Objective »
Revise the part of the entries that opens with the line containing "Open Propiedades via its grid icon" and closes with the last entry, changing "checkbox" to "tick box" and leaving everything else unchanged. Give back only those lines, without the pictures.

Provided data »
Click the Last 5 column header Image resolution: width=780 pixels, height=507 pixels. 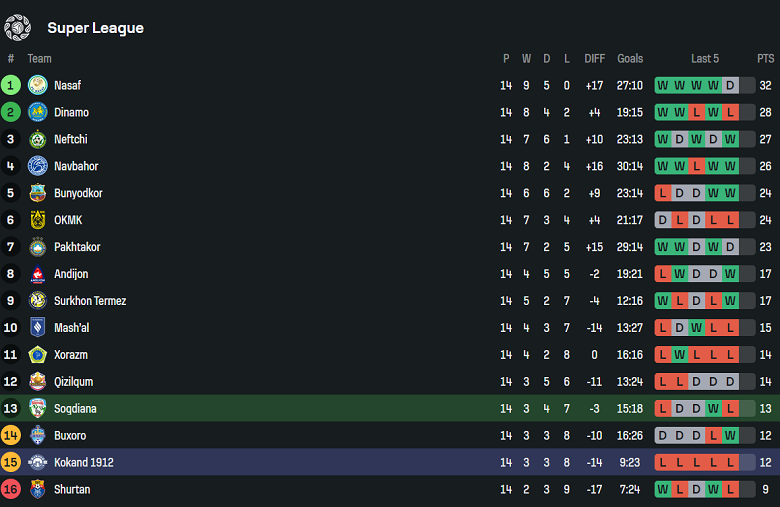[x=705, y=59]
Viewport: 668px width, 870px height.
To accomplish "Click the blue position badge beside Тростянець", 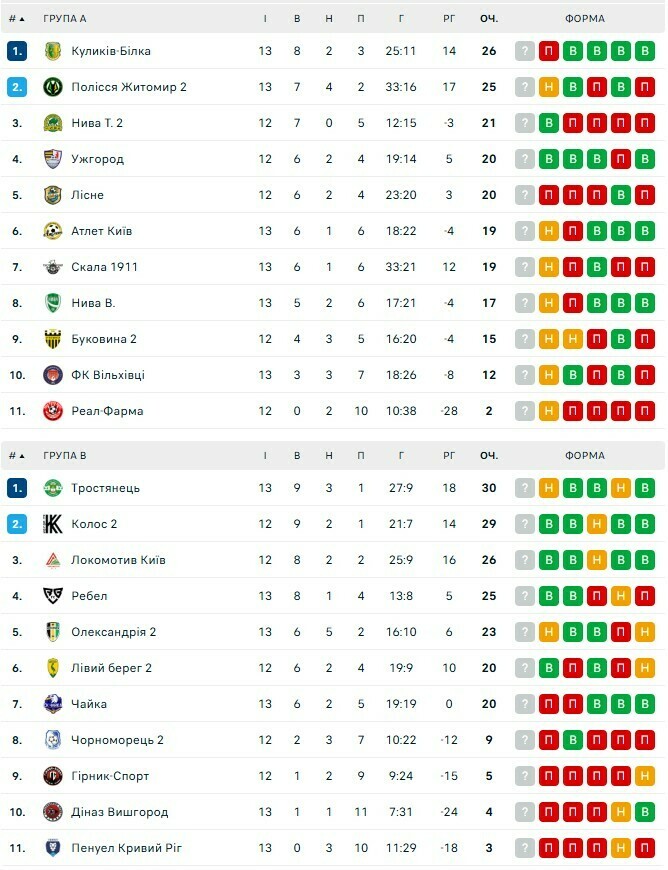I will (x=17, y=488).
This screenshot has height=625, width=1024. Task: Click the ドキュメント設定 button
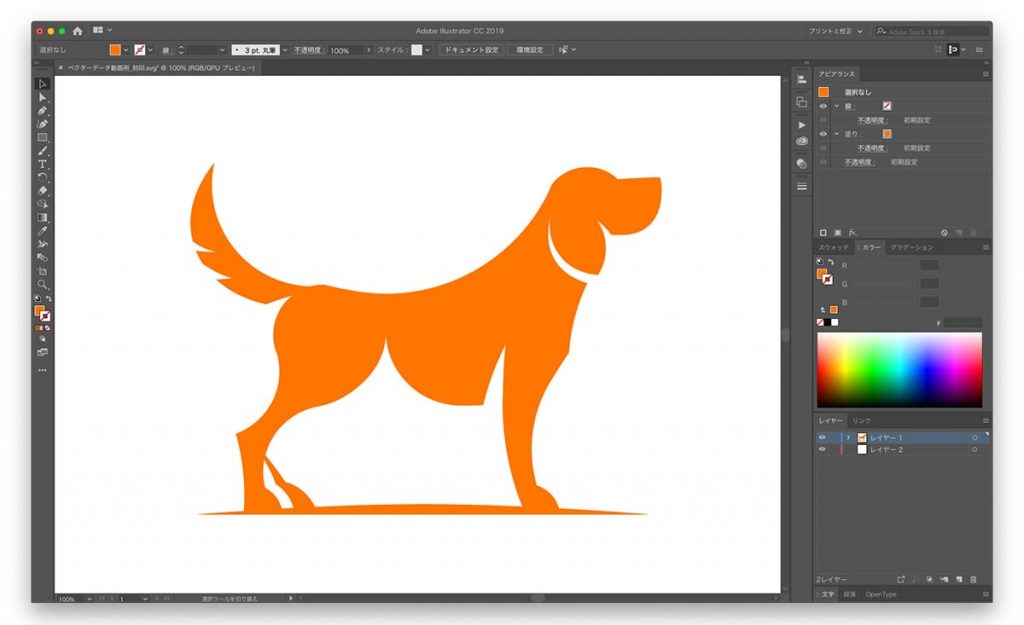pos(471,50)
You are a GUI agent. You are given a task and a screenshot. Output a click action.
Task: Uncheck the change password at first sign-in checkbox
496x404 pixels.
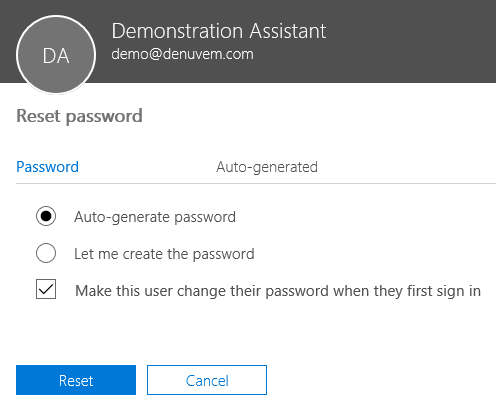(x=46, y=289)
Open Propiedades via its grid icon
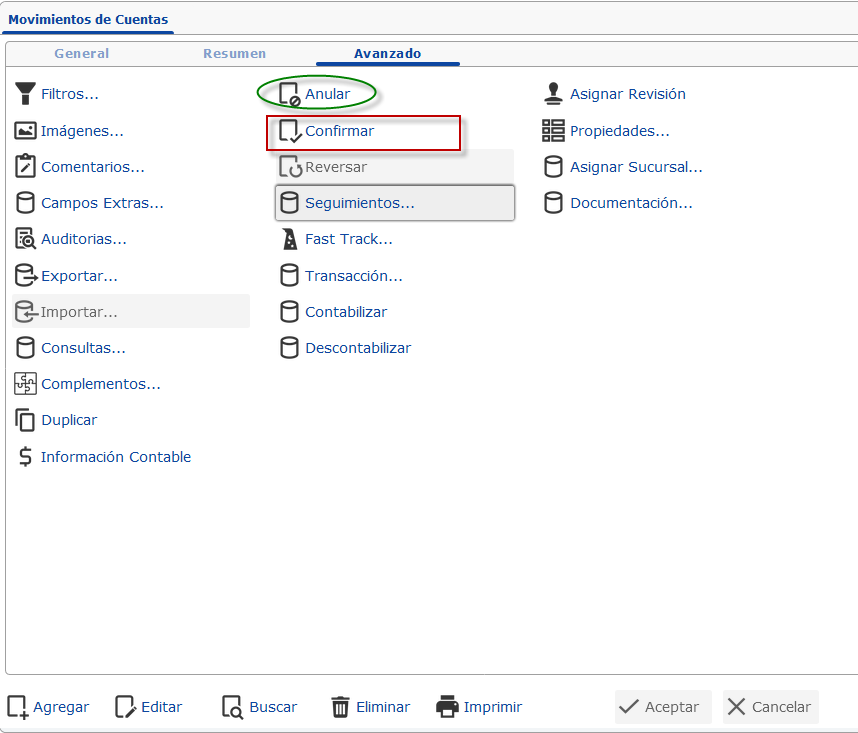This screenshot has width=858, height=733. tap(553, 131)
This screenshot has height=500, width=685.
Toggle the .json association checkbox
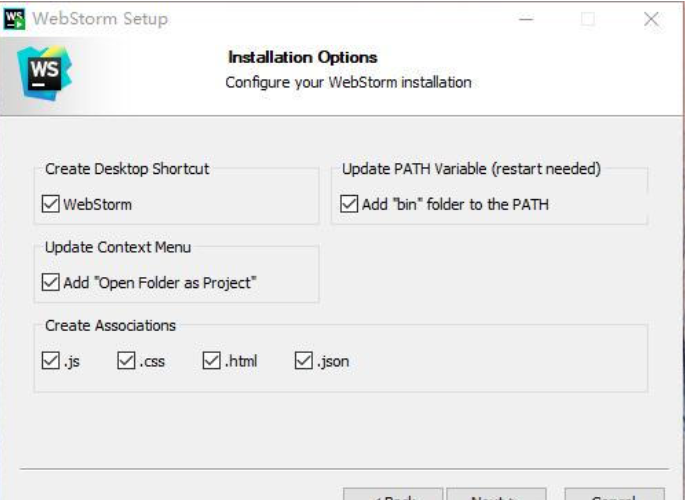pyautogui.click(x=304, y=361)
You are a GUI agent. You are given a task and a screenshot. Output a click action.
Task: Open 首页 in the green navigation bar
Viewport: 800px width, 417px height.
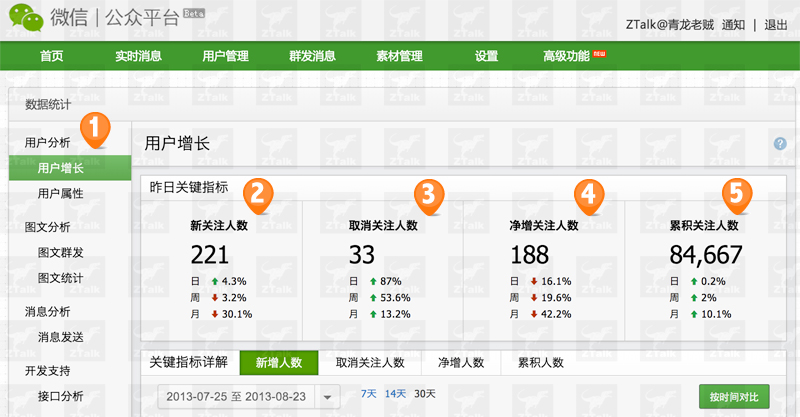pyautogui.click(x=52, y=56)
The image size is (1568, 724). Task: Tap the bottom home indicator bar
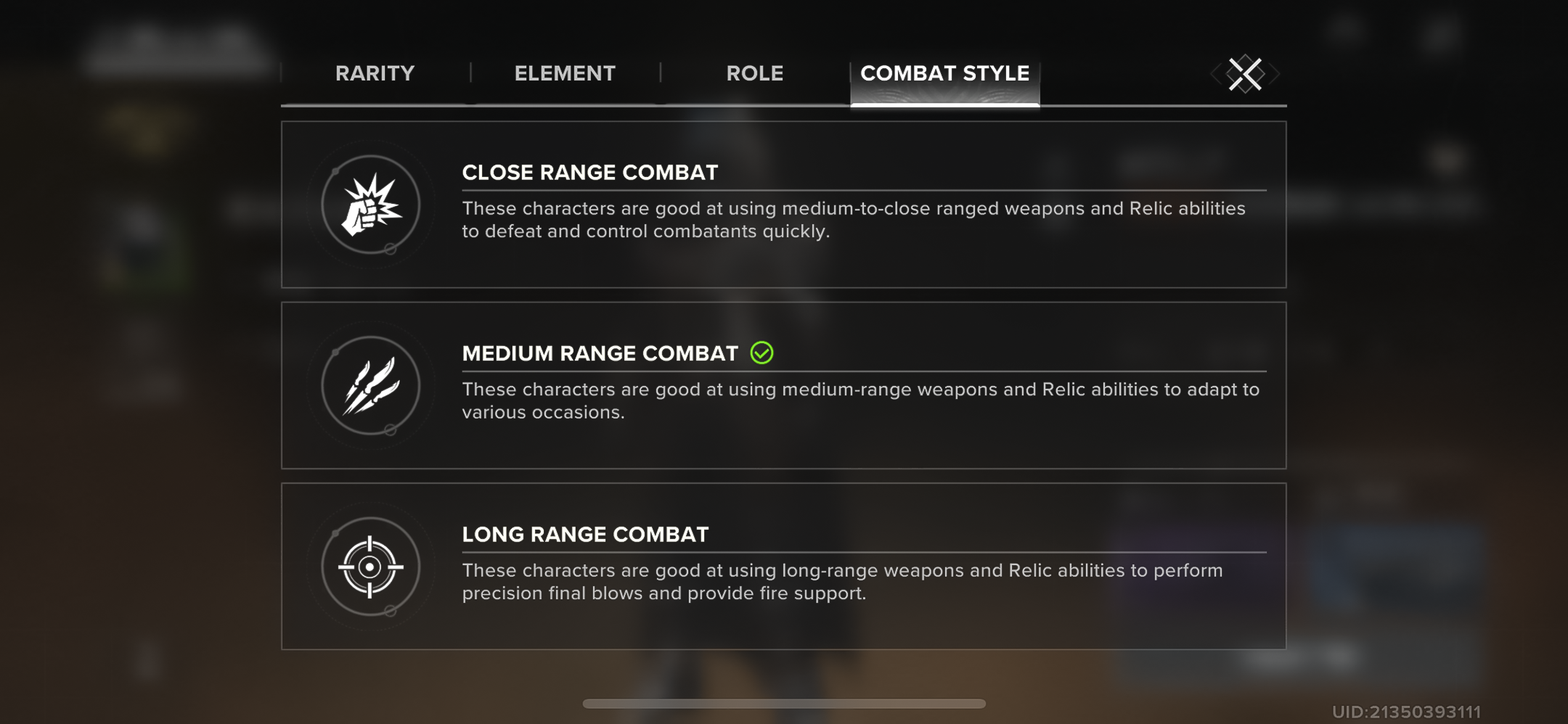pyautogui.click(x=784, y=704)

Solved problem »
Open Propiedades via its grid icon
This screenshot has width=858, height=733. tap(553, 131)
This screenshot has height=500, width=685.
Toggle the .json association tick box
pyautogui.click(x=304, y=361)
You are a GUI agent. You are given a task and a screenshot. Output a click action.
Task: Open 首页 in the green navigation bar
Viewport: 800px width, 417px height.
pyautogui.click(x=52, y=56)
The image size is (1568, 724). Task: Tap the bottom home indicator bar
pyautogui.click(x=784, y=704)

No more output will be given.